More than 125,000 Brooklyn residents were left off the voters registration list this year, according to NYC Comptroller Scott Stringer. Stringer, who announced last Tuesday an audit of BOE’s operations and management, cited reports of closed polling sites, faulty ballot scanners, misleading voting site notifications and other voting irregularities.

“It is clear that we have a broken voting system in New York City,” Stringer said on Monday. “What we need is state legislation to reform the Board of Elections and install a professional, non-partisan board of directors.”

He added, “But the BOE could start tomorrow to improve operations by providing better training for poll workers, and instituting new hiring policies that are transparent, consistent, and fair.”

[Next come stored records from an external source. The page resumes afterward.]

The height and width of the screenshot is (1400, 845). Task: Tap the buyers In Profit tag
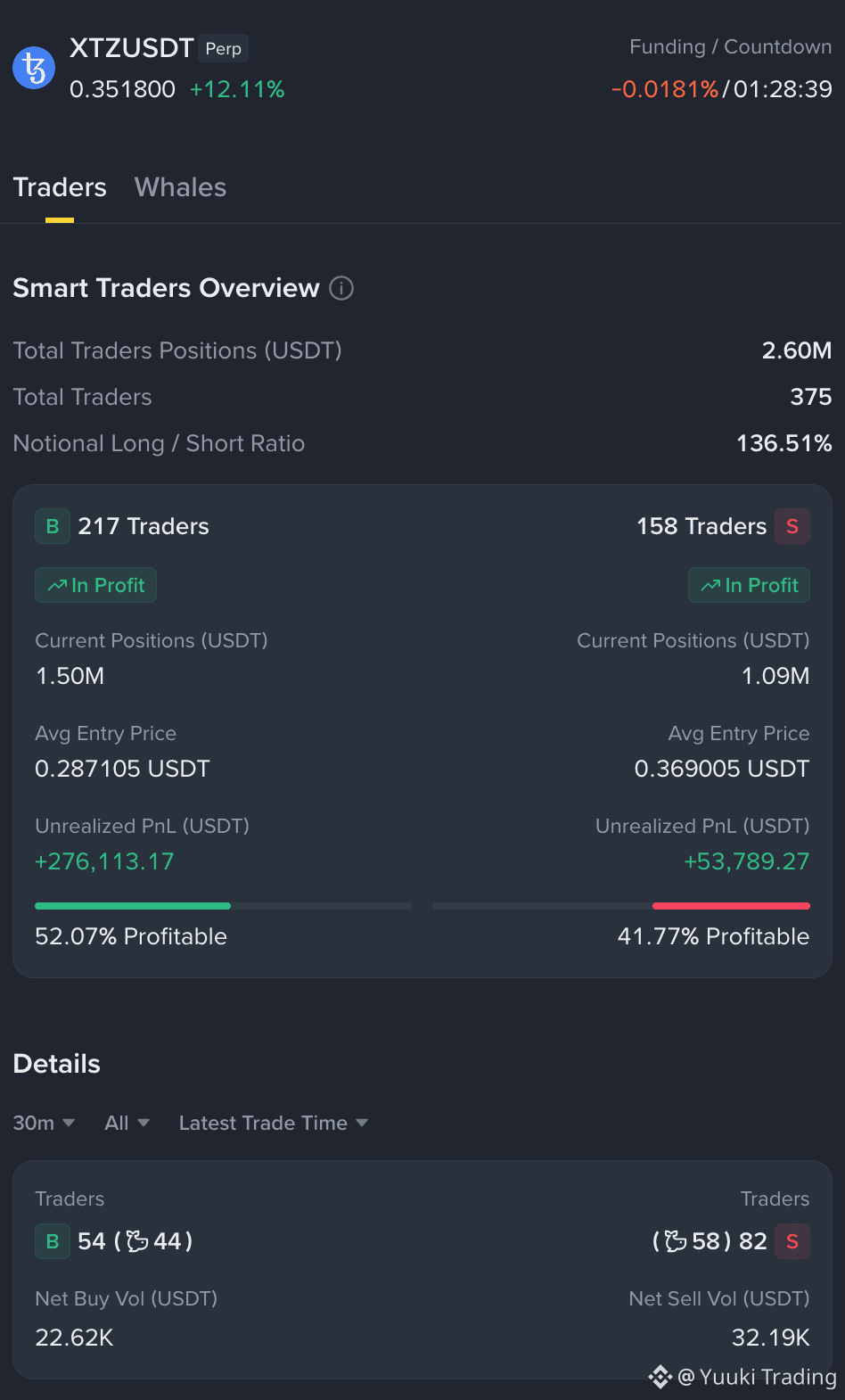[95, 585]
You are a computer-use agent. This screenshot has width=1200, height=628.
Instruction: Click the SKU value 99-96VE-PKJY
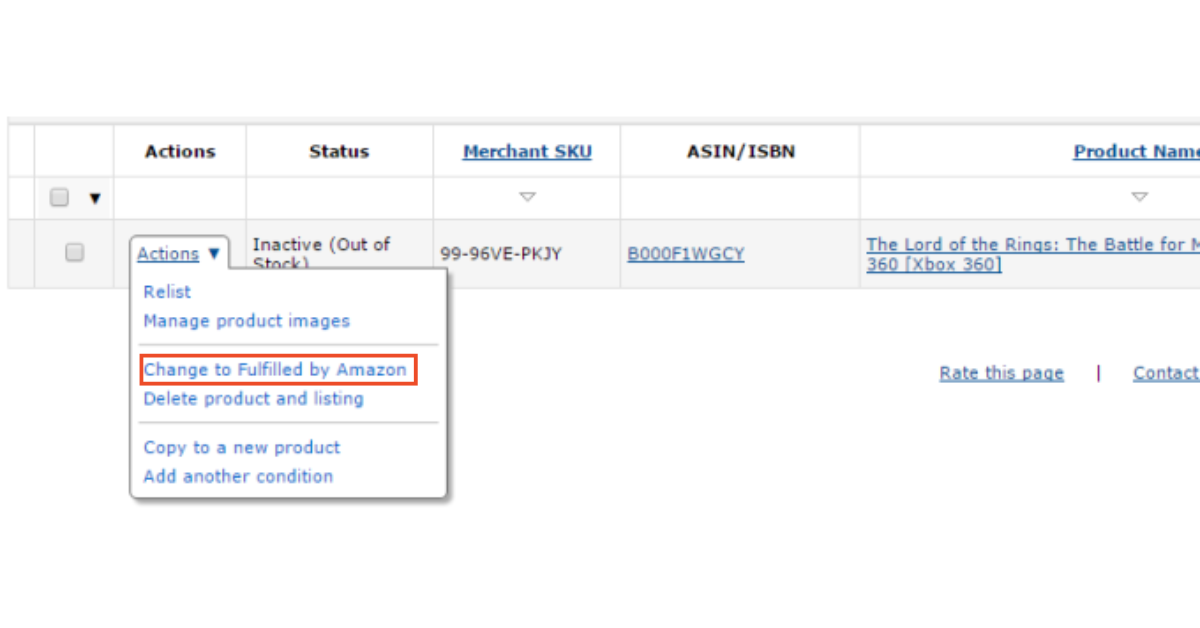pyautogui.click(x=501, y=254)
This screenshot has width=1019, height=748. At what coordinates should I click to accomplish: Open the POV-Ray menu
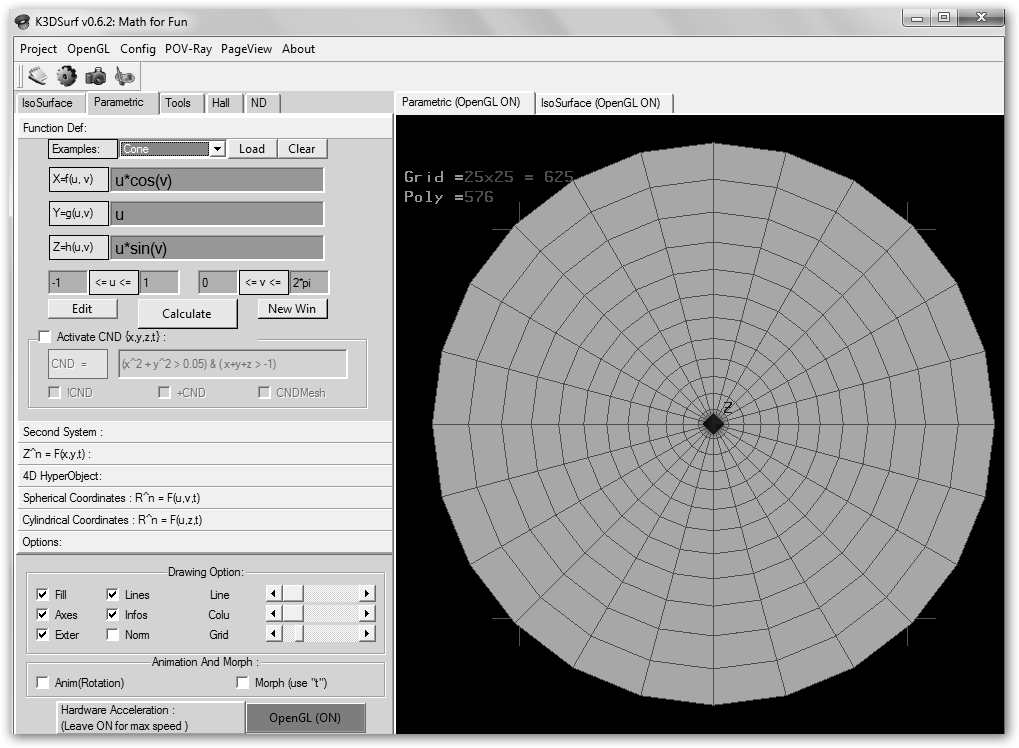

One of the stipulations the mayor wrote into Monday’s proposal was that BOE must comply with the comptroller’s “feasible recommendations,” and include a plan to implement these recommendations as soon as possible after the audit’s release. Sources tell the Brooklyn Eagle that the audit could take up to a year.

Attorney General Eric Schneiderman has also opened an investigation into alleged improprieties by the BOE, saying he had received more than a thousand complaints.

How the money would be spent

Half of the $20 million in funding in de Blasio’s proposal would be spent to improve poll worker training, improve their salaries and increase bonuses for attending multiple election events in one year.

Another $8.1 million would go toward improving communication with voters, including adding email and text outreach, hiring a professional records manager and a logistics specialist, creating absentee ballot tracking and resending voter registration information to voters.

De Blasio said he would work towards same-day registration, early voting and vote-by-mail in the future.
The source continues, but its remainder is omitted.